Within the listing that follows, reproduce exactly the lines starting at the line with "Where should I click to: Select" and ending at the line with "Task: Select the Details + support tab", inclusive, and only those. Pictures are dropped.

********

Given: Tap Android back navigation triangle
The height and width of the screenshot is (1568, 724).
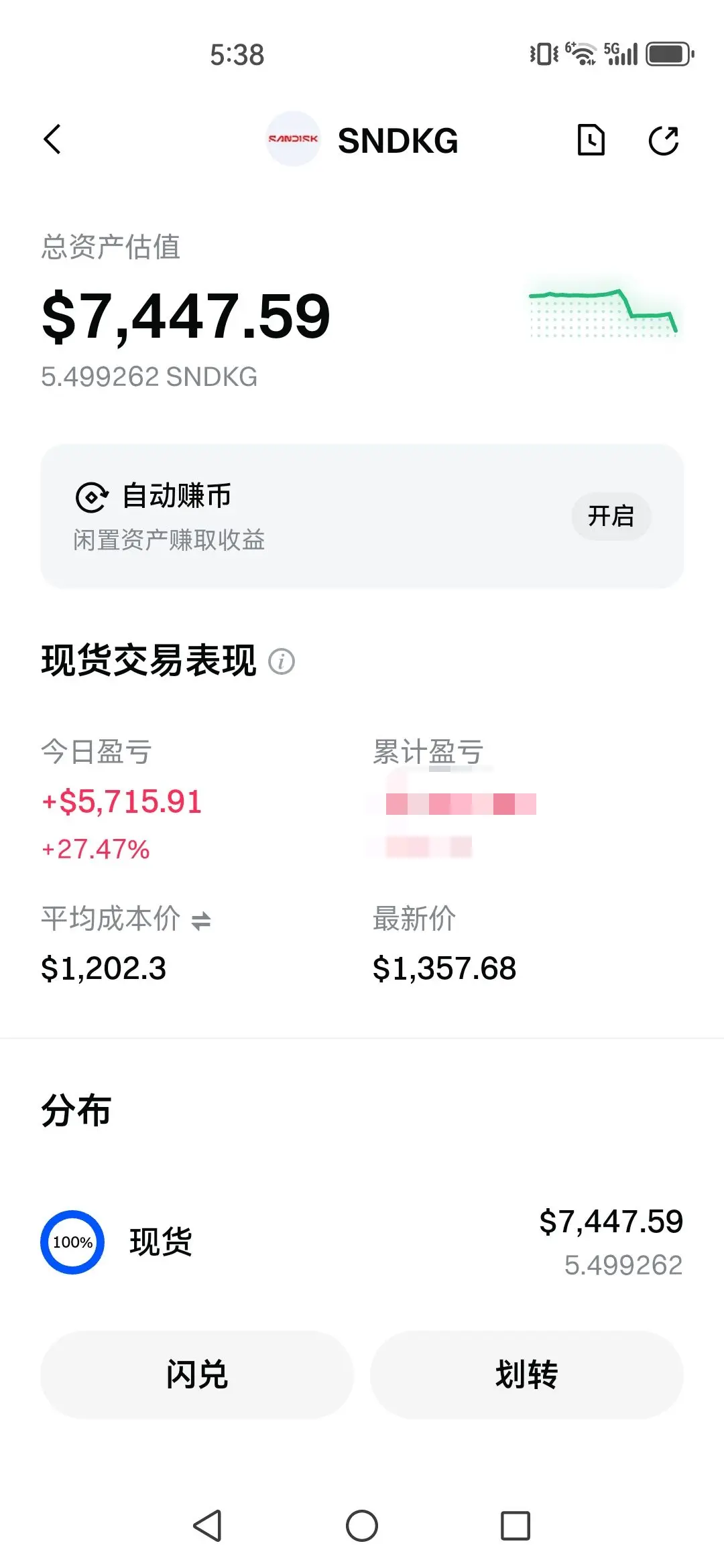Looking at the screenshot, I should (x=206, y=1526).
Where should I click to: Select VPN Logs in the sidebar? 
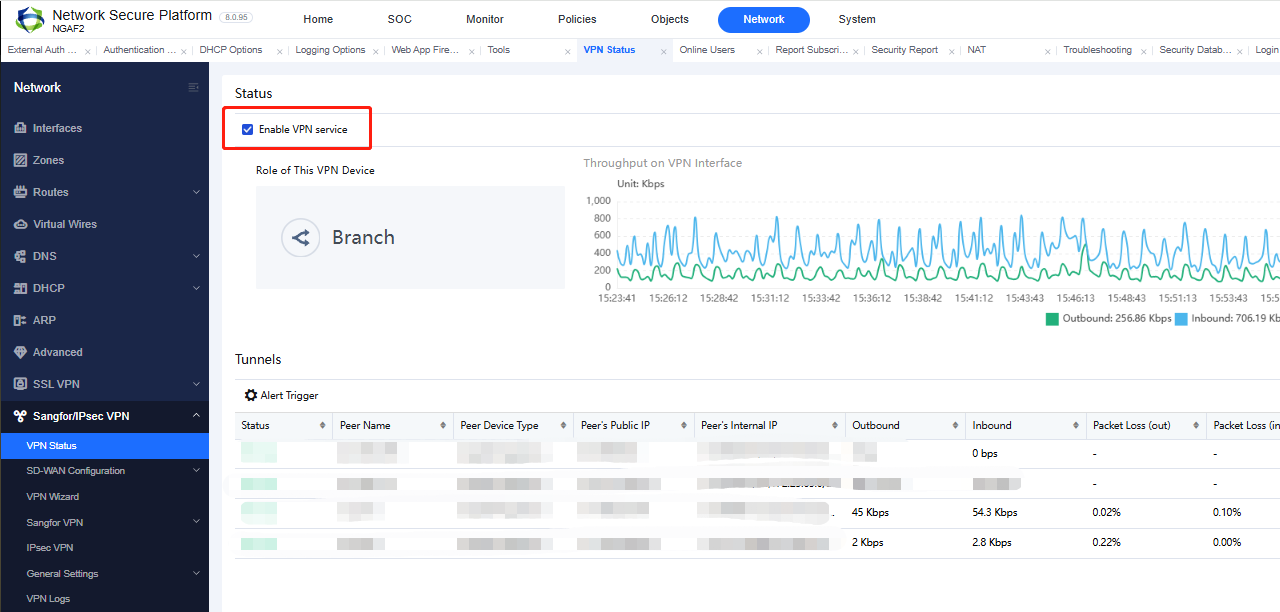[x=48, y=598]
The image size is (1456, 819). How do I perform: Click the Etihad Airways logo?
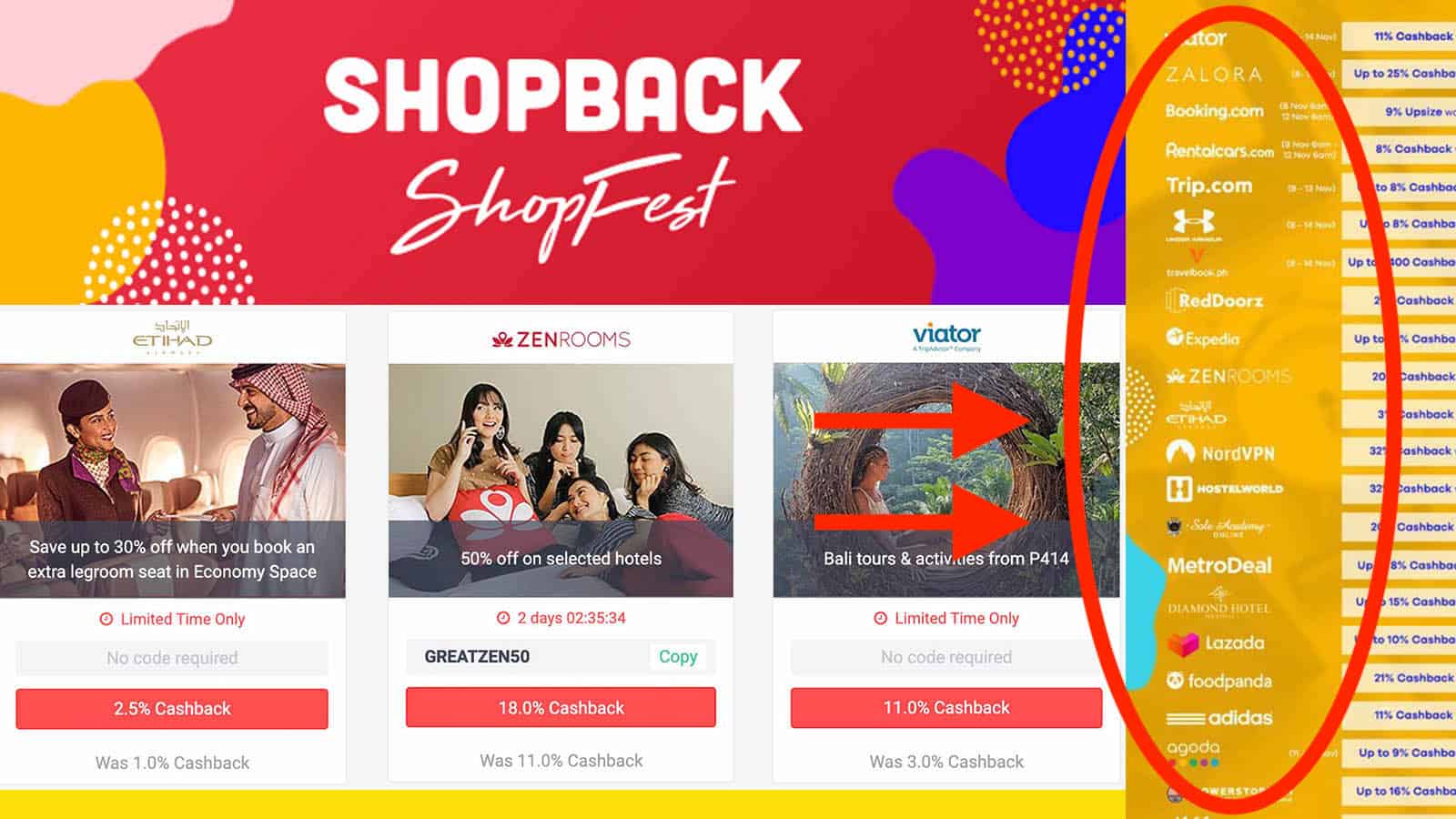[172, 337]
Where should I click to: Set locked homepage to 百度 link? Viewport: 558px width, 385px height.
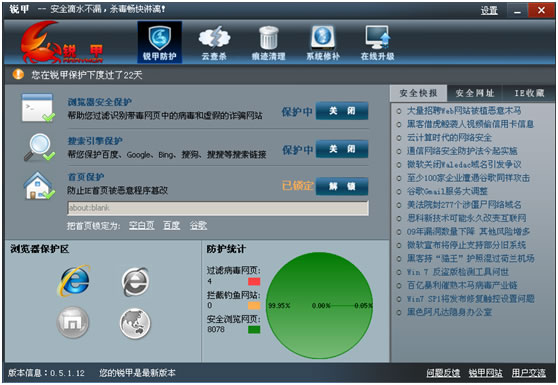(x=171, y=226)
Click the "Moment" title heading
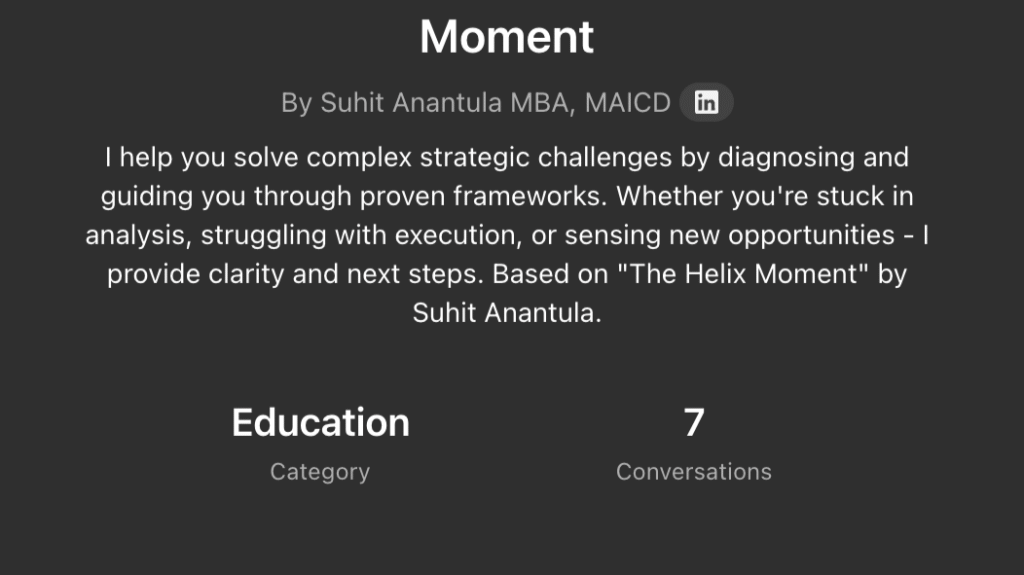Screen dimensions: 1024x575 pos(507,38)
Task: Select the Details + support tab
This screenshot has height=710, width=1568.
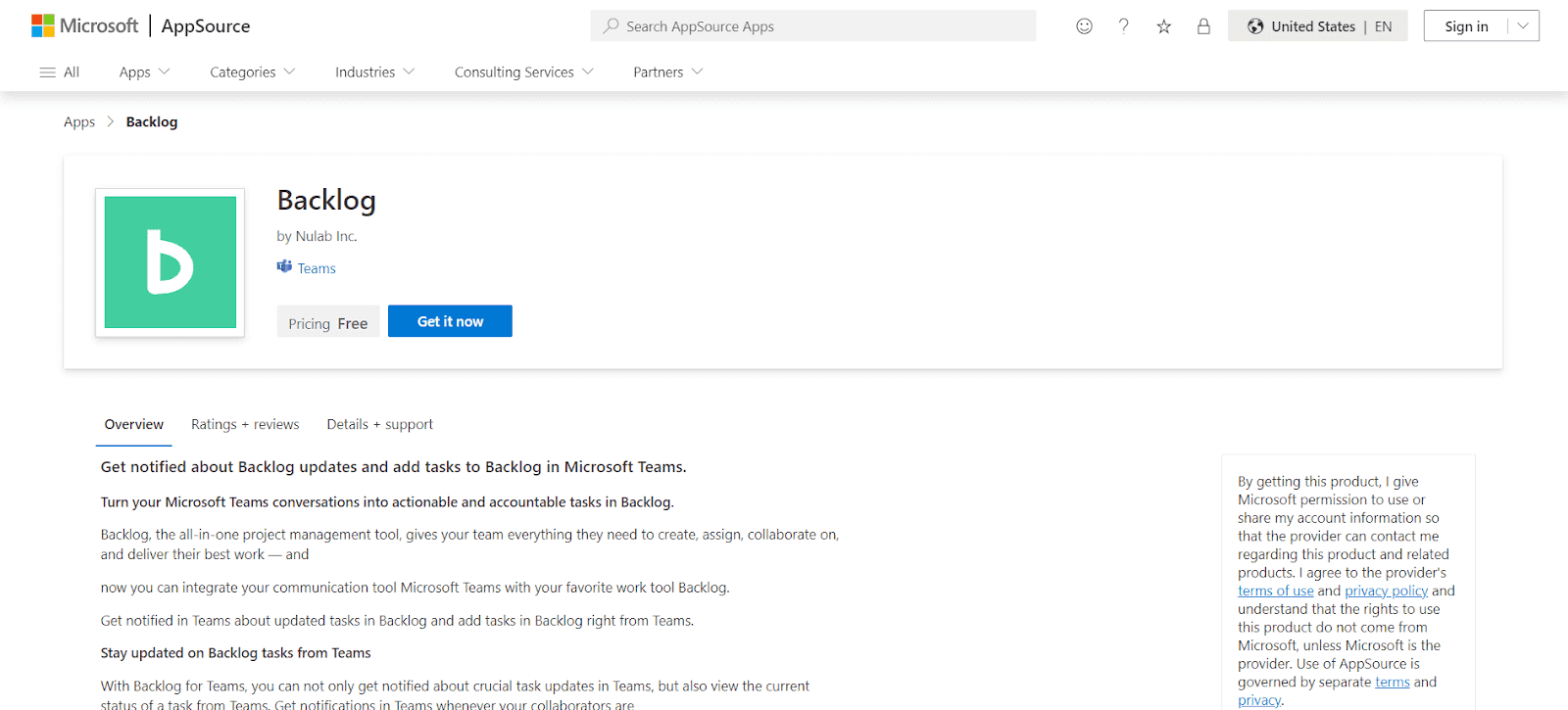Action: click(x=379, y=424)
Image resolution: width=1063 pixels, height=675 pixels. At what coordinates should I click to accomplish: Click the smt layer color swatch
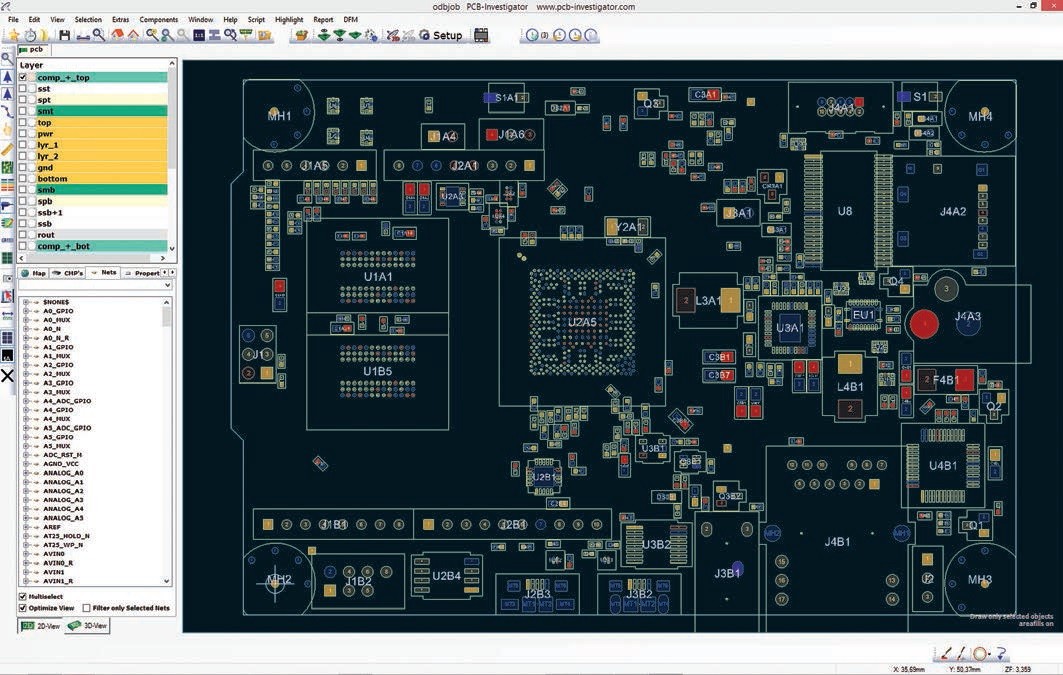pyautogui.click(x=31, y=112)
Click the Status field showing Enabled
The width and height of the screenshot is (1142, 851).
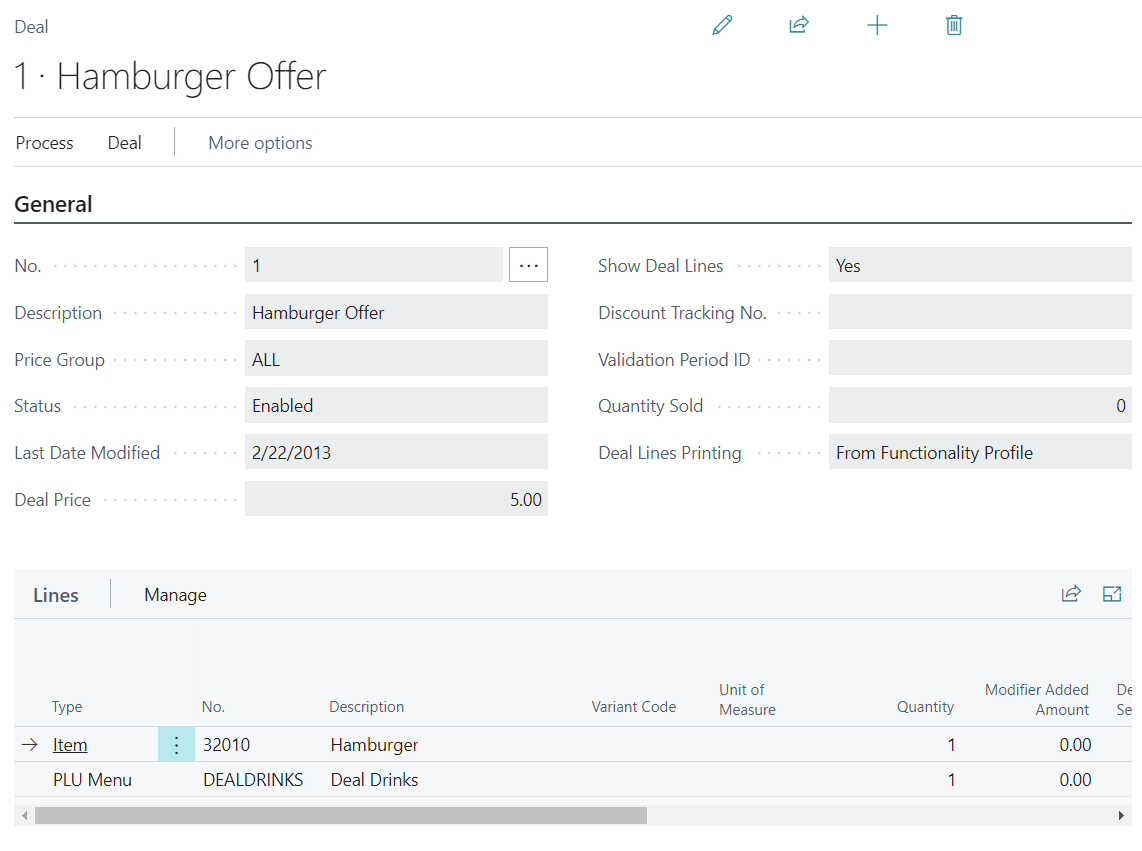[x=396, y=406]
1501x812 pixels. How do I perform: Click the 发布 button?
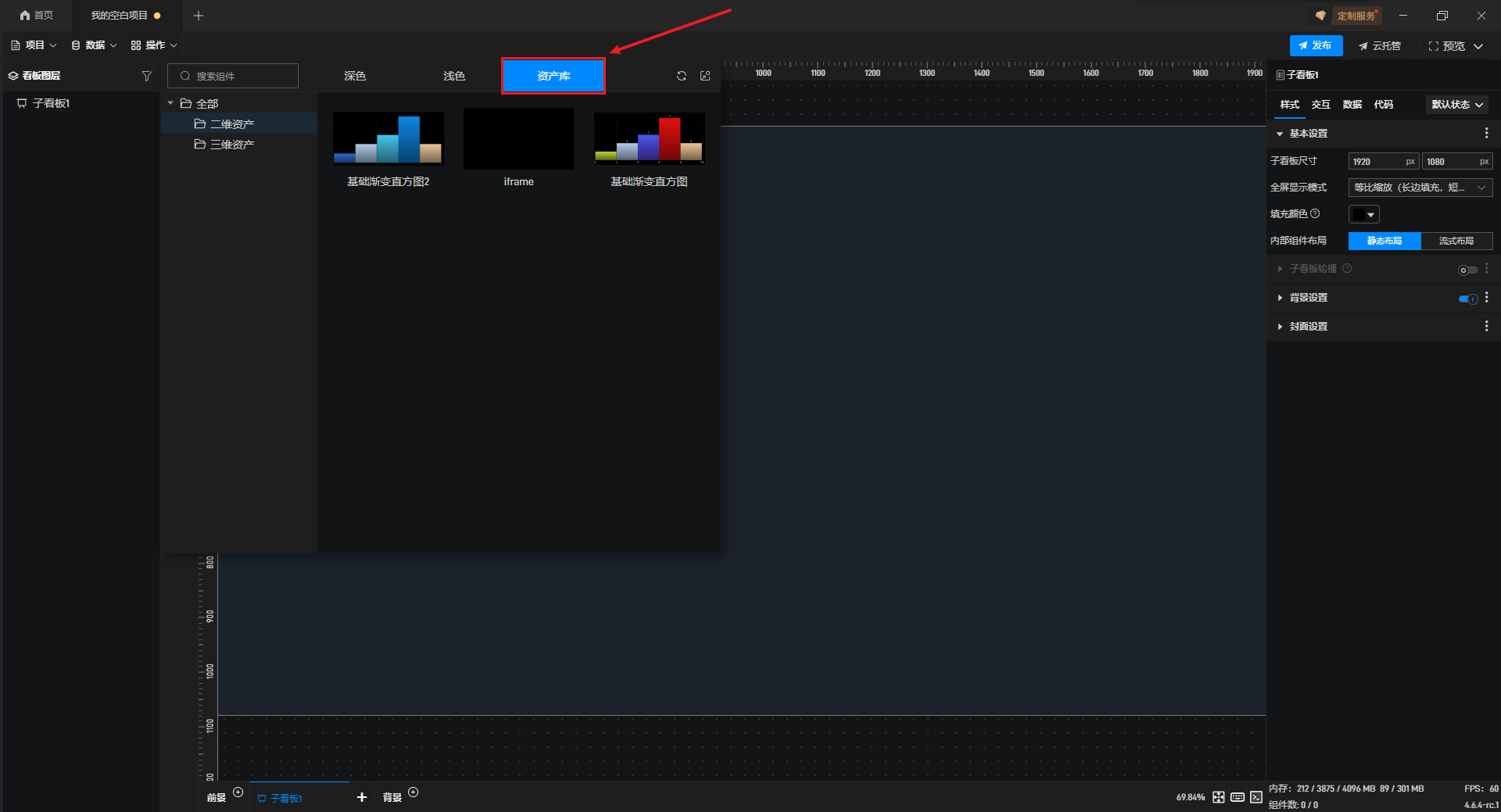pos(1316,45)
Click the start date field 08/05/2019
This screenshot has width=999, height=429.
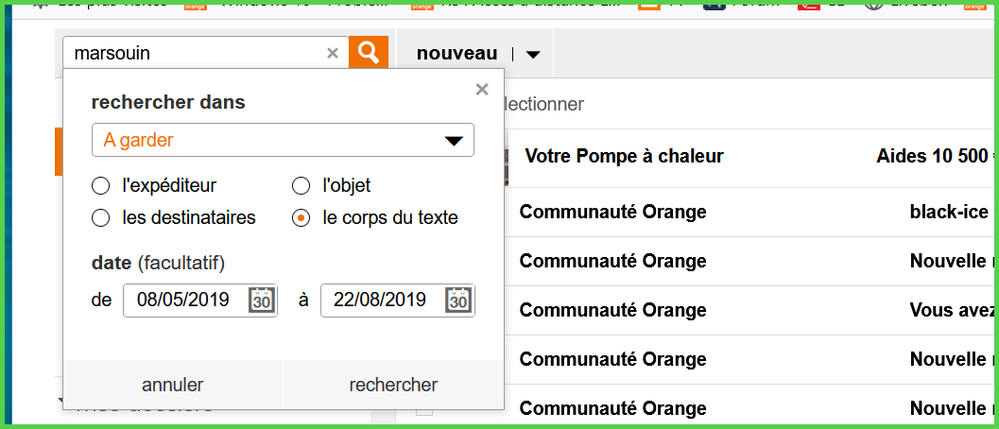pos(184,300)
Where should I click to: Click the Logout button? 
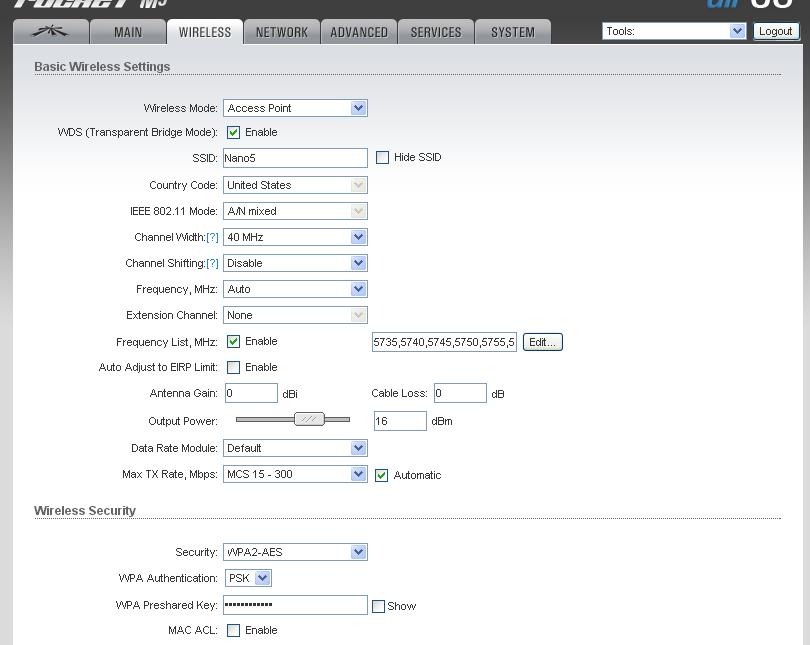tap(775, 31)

********

#### [EXPECTED ANSWER]
Where should I click to: Select VPN Logs in the sidebar? 
[x=48, y=598]
The image size is (1456, 819). How do I perform: Click the Etihad Airways logo?
[172, 337]
Where should I click to: Set locked homepage to 百度 link? Viewport: 558px width, 385px height.
(x=171, y=226)
Click the "Moment" title heading
Screen dimensions: 1024x575 pos(507,38)
Task: Select the Details + support tab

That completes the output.